[Pixel coordinate grounding data]
---

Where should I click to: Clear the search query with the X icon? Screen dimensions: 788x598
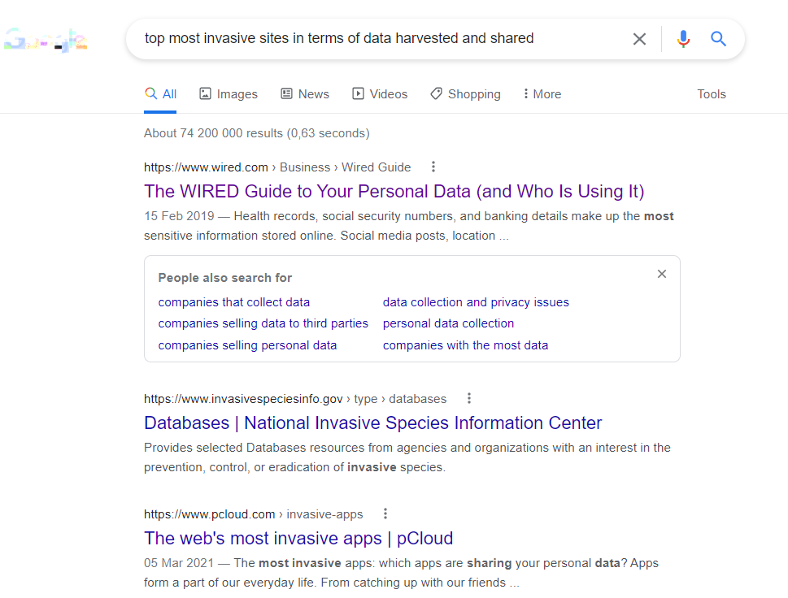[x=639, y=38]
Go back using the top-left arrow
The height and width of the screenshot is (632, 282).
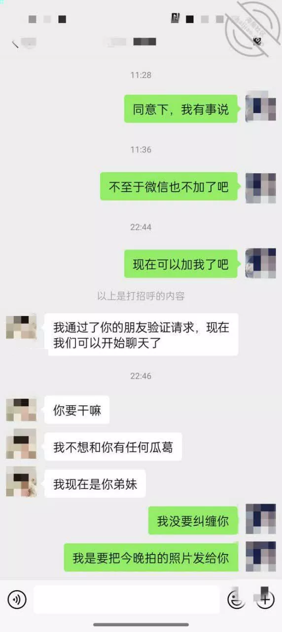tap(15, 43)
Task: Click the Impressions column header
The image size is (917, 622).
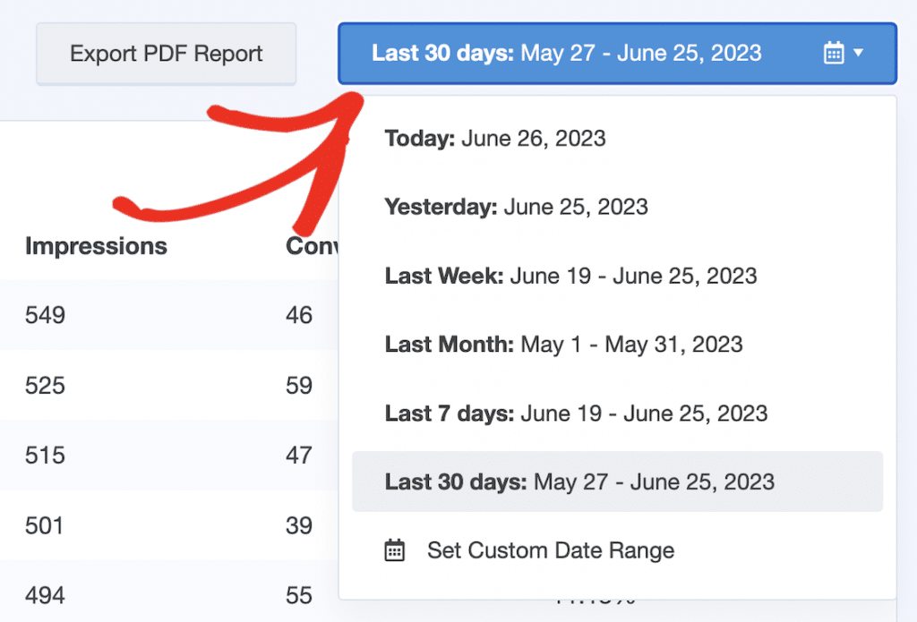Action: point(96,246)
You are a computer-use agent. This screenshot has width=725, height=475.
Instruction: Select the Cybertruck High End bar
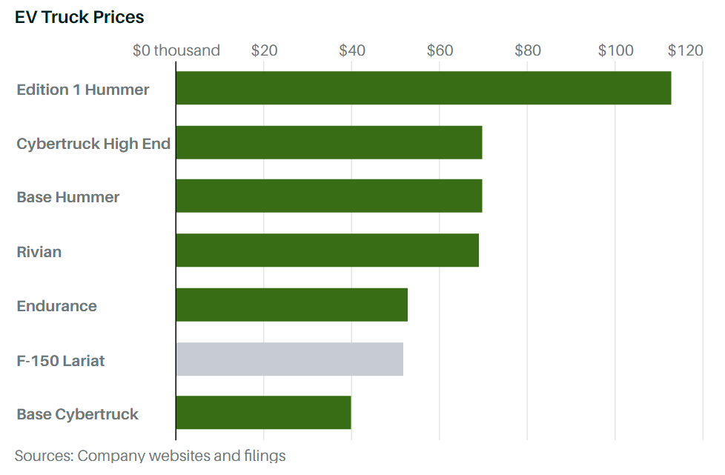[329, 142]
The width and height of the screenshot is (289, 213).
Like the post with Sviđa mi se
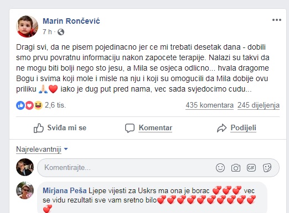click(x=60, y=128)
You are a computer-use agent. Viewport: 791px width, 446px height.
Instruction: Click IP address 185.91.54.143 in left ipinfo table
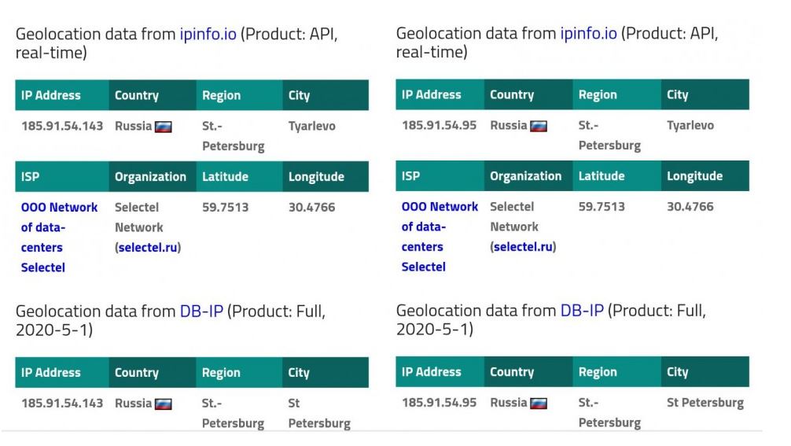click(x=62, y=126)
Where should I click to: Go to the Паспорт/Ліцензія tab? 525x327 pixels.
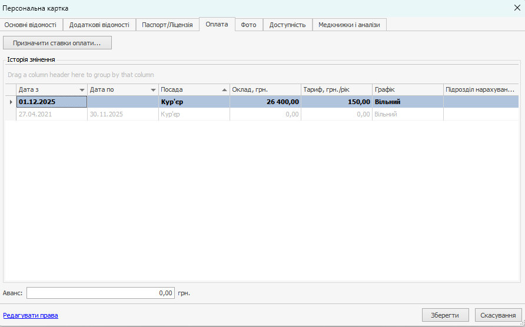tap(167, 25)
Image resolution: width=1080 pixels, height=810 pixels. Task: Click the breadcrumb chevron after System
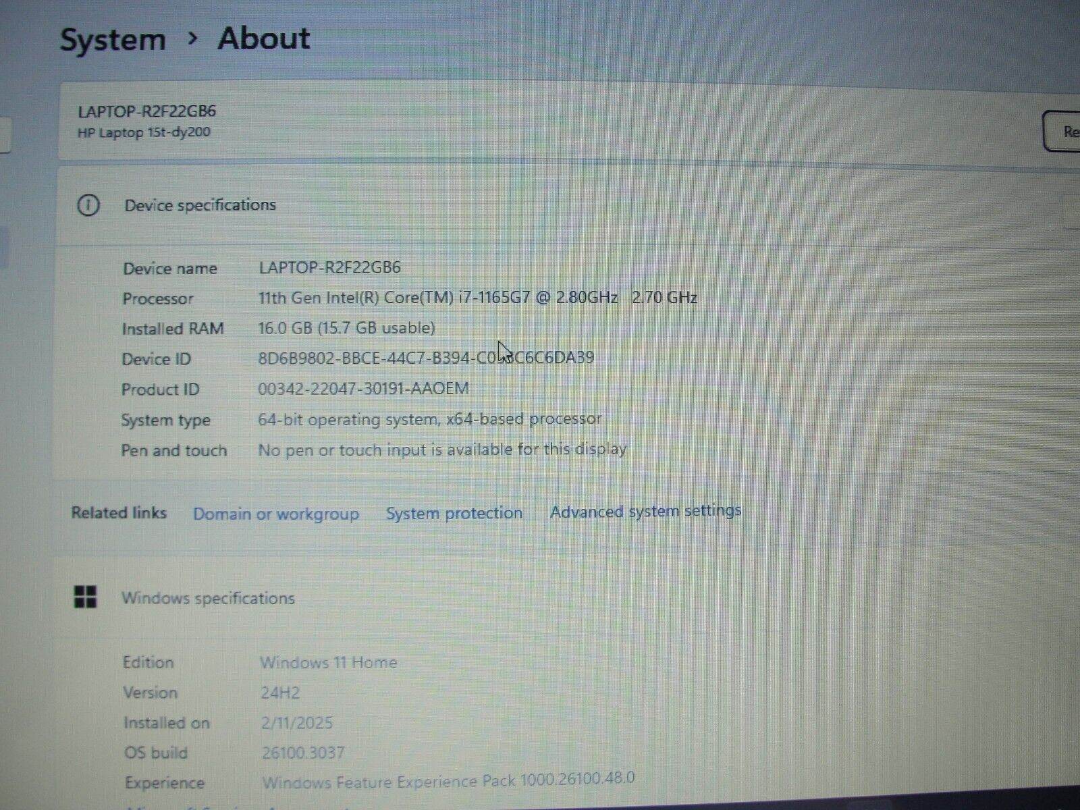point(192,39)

---

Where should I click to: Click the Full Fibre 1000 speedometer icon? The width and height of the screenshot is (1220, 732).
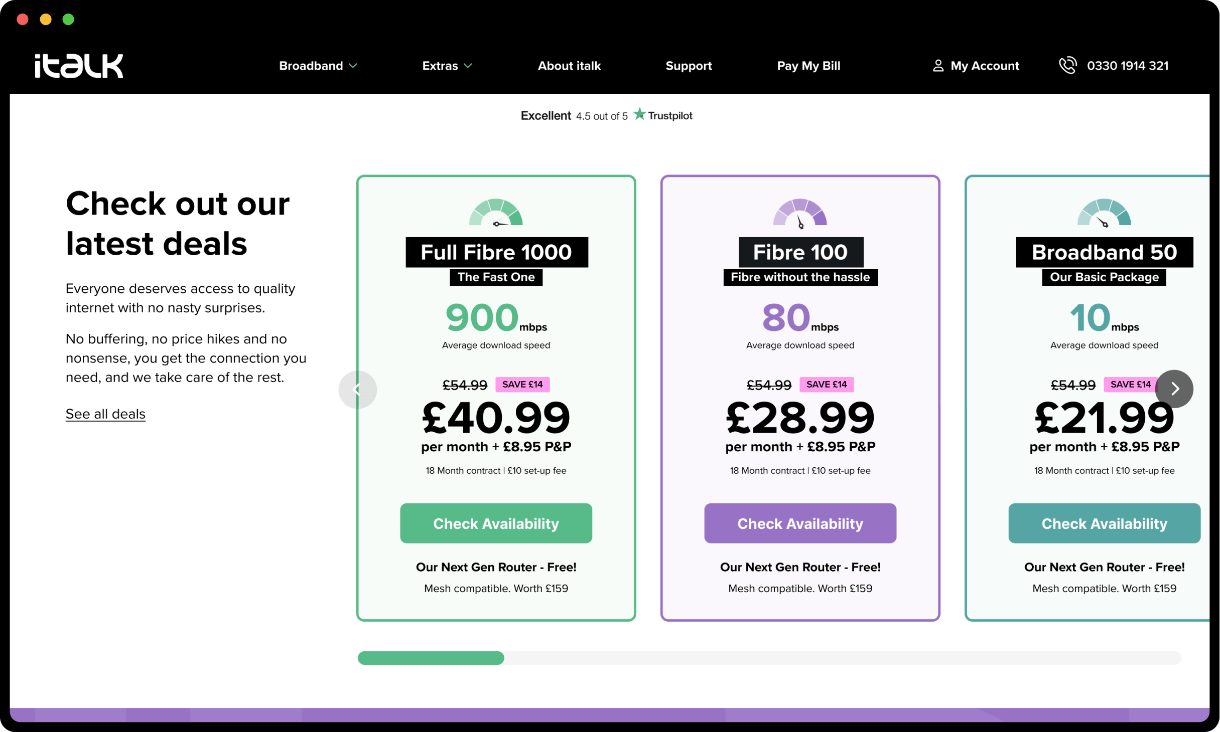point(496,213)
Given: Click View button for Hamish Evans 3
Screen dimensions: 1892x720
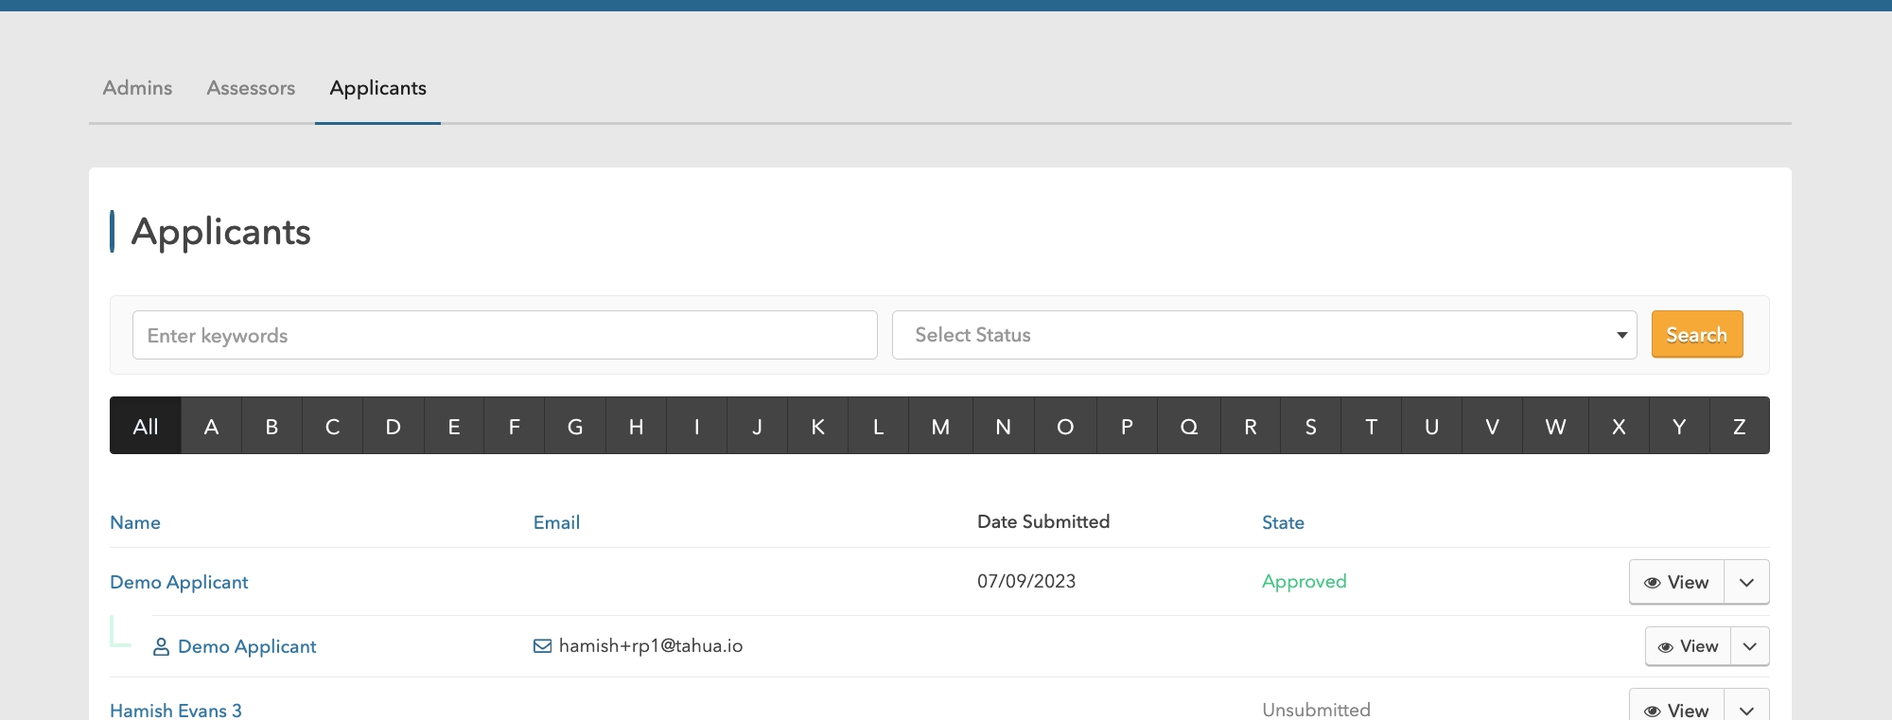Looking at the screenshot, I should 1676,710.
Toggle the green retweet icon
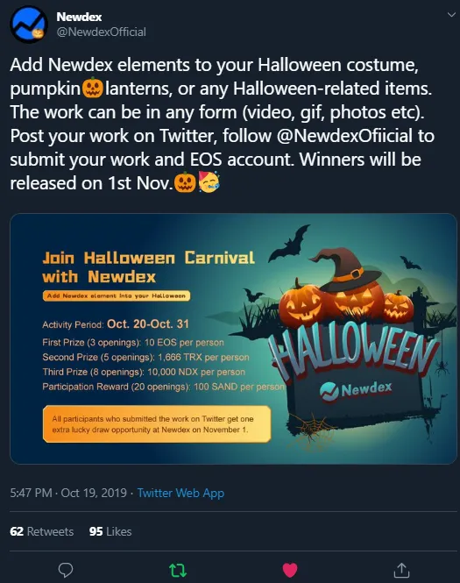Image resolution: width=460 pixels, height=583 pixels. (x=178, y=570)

---

**EXERCISE DESCRIPTION:** Pictures aside, print exactly the lines above starting with the one containing "Where should I click to: Clear" and going on through the one containing "You are a computer-use agent. This".

**WORKED SOLUTION:**
Where should I click to: Clear the search query with the X icon? Screen dimensions: 788x598
[x=639, y=38]
Go back using the top-left arrow
The height and width of the screenshot is (632, 282).
tap(15, 43)
Task: Click the Impressions column header
The image size is (917, 622).
Action: point(96,246)
You are a computer-use agent. This screenshot has width=725, height=475.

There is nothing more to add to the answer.